The Japanese Yen (JPY) fell to the floorboards as the Pound Sterling (GBP) rose on market confidence that the Bank of England (BoE) is on track to begin cutting interest rates by August, while the Bank of Japan (BoJ) maintains a firmly dovish monetary policy stance for the foreseeable future. The pair's ascent toward all-time highs above 189.00 propelled the GBP/JPY to a new daily high above 188.00.

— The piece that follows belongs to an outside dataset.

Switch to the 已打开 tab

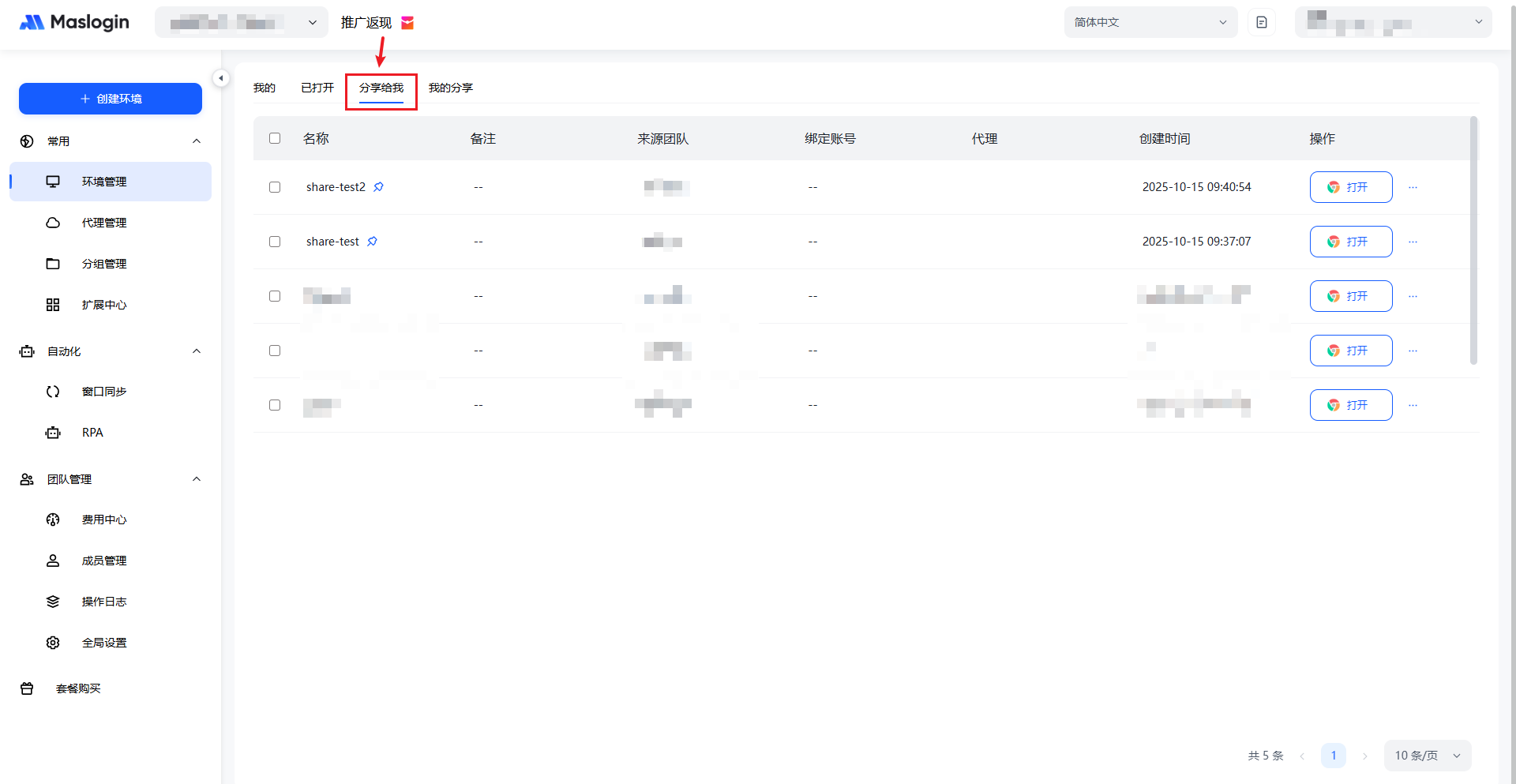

December inflation in the United Kingdom unexpectedly rose by a single basis point, but GBP bidders continue to be steadfast in their belief that the BoE will initiate the subsequent cycle of rate cuts. As per Reuters' reporting, JP Morgan expects the BoE to reduce reference rates by 75 basis points by the end of 2024, with the initial reduction commencing in August. Previously, JP Morgan anticipated that the initial reduction would occur in November.
Notwithstanding a rise in annual inflation as a whole, investors have observed a surge in price depreciations during the last quarter of 2023. This has influenced markets to anticipate that inflation in the United Kingdom will further diminish to 2% by the conclusion of the year, which is 18 months prior to the BoE's target bound for price growth being reached.
Until the spring wage growth figures are published, rate observers will refrain from purchasing yen. The Bank of Japan has unmistakably signaled that it will not raise interest rates from negative territory until wage growth accelerates substantially. The Bank of Japan (BoJ) aspires to establish a virtuous cycle in which wage growth accelerates to fuel future inflation. However, failure to achieve this would indicate that price growth will likely continue to decline.
As the Bank of Japan (BoJ) continues to base rate hikes on a positive trajectory in wage growth, investors are reluctant to bid up the Yen.